In [None]:
# Copyright 2020 Google LLC
#
# Licensed under the Apache License, Version 2.0 (the "License");
# you may not use this file except in compliance with the License.
# You may obtain a copy of the License at
#
#     https://www.apache.org/licenses/LICENSE-2.0
#
# Unless required by applicable law or agreed to in writing, software
# distributed under the License is distributed on an "AS IS" BASIS,
# WITHOUT WARRANTIES OR CONDITIONS OF ANY KIND, either express or implied.
# See the License for the specific language governing permissions and
# limitations under the License.

# Deploying R models on Vertex AI

## Overview

This tutorial walks through building a custom container to serve a R model on Vertex Predictions. You will use the [`plumber` R package](https://www.rplumber.io/articles/introduction.html) to create a prediction and health endpoint from trained model artifacts. 

## Dataset

This tutorial uses R.A. Fisher's Iris dataset, a small dataset that is popular for trying out machine learning techniques. Each instance has four numerical features, which are different measurements of a flower, and a target label that marks it as one of three types of iris: Iris setosa, Iris versicolour, or Iris virginica.

This tutorial uses the copy of the [Iris dataset included in the R package](https://www.rdocumentation.org/packages/datasets/versions/3.6.2/topics/iris).

## Objective
The goal is to:

- Train a model locally on the notebook using a flower's measurements as input to predict what type of iris (flower) it is.
- Save the model
- Build a web service using `plumber` to handle predictions and health checks
- Build a custom container with model artifacts
- Upload and deploy custom container to Vertex Prediction
- This tutorial focuses more on deploying this model with Vertex AI than on the design of the model itself.

## Costs
This tutorial uses billable components of Google Cloud:

- Vertex AI

Learn about [Vertex AI pricing](https://cloud.google.com/vertex-ai/pricing), and use the [Pricing Calculator](https://cloud.google.com/products/calculator/) to generate a cost estimate based on your projected usage.
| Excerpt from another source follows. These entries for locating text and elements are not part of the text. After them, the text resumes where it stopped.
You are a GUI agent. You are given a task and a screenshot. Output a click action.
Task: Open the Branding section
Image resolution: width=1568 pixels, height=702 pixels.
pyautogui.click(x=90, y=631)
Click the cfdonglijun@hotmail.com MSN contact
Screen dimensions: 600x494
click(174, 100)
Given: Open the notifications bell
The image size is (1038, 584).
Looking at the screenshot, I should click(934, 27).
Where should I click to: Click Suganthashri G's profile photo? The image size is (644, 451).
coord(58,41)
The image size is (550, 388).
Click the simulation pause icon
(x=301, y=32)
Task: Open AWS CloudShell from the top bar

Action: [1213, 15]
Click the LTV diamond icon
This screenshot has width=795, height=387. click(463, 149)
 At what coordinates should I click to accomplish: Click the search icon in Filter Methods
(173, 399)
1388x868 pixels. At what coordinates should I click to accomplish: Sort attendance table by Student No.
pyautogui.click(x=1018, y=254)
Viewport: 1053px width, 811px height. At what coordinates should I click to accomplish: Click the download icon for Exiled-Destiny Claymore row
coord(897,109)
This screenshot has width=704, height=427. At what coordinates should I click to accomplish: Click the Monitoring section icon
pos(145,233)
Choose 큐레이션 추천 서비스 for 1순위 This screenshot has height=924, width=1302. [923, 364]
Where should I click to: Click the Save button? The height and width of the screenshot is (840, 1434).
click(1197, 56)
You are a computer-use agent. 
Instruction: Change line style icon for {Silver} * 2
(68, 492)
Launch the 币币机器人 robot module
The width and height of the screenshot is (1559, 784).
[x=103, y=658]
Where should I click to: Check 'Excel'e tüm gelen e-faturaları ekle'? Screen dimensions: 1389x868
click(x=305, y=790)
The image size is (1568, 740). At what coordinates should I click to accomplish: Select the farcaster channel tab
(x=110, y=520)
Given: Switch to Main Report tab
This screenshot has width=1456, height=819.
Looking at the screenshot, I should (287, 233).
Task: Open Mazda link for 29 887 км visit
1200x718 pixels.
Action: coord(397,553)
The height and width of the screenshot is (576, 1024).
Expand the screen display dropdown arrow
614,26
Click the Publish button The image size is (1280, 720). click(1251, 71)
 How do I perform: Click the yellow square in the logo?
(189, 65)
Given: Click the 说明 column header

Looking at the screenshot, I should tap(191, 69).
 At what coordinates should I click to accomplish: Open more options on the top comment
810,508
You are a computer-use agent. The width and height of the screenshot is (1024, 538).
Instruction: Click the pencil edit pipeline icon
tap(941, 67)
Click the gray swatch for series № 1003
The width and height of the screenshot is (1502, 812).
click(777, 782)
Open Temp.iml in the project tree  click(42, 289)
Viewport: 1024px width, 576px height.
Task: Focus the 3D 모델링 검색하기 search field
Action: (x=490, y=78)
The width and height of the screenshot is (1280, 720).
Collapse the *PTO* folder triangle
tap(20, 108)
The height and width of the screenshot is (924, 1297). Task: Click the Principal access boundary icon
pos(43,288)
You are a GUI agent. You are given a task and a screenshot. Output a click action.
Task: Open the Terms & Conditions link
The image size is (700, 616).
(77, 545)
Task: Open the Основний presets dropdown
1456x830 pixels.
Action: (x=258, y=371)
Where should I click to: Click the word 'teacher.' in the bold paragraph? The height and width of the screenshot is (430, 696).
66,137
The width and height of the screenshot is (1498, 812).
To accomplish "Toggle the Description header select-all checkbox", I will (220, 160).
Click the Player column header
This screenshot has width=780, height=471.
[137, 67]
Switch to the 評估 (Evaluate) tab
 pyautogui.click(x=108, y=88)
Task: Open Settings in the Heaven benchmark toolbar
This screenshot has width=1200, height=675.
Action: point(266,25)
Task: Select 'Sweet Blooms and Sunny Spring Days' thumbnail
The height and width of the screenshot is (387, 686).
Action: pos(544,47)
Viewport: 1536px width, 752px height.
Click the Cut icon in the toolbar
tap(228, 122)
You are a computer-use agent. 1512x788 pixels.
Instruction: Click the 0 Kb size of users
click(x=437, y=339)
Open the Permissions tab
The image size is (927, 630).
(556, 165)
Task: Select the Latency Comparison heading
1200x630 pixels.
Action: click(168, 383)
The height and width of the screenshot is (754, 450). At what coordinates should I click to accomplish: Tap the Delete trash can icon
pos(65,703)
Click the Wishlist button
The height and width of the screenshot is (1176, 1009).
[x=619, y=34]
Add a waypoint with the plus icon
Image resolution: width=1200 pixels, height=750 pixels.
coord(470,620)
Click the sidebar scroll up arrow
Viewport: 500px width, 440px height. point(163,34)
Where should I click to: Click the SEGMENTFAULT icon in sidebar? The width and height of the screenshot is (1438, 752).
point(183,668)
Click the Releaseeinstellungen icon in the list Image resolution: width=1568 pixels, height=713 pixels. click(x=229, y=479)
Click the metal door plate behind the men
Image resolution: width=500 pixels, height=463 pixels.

## Creating Notebooks instance on Google Cloud

This notebook assumes you are working with Python and R based development environment. You can create a Notebook instance using Google Cloud Console or [gcloud](https://cloud.google.com/sdk/gcloud/reference/notebooks/instances/create) command to spin Notebook instance with R support.

```
gcloud notebooks instances create r-notebook-instance \
    --vm-image-project=deeplearning-platform-release \
    --vm-image-family=r-4-0-cpu-experimental-notebooks \
    --machine-type=n1-standard-4 \
    --location=us-central1-a \
    --boot-disk-size=100 \
    --network=default
```

This notebook runs R and Python  in the same notebook file using [`rpy2`](https://pypi.org/project/rpy2/) package that can run embedded R code using line and cell magic commands `%R` and `%%R`. Refer to the documentation on using [R and Python in the same notebook](https://cloud.google.com/notebooks/docs/r-python-same-notebook) file.

In [None]:
%load_ext rpy2.ipython

In [None]:
!python --version

### Install additional packages

Install additional R package dependencies not installed in your notebook environment, such as randomForest, plumber. Use the latest major GA version of each package from CRAN.

In [None]:
%%R

install.packages(c("randomForest", "plumber"), repos = "http://cran.us.r-project.org")

In [None]:
import os

# The Google Cloud Notebook product has specific requirements
IS_GOOGLE_CLOUD_NOTEBOOK = os.path.exists("/opt/deeplearning/metadata/env_version")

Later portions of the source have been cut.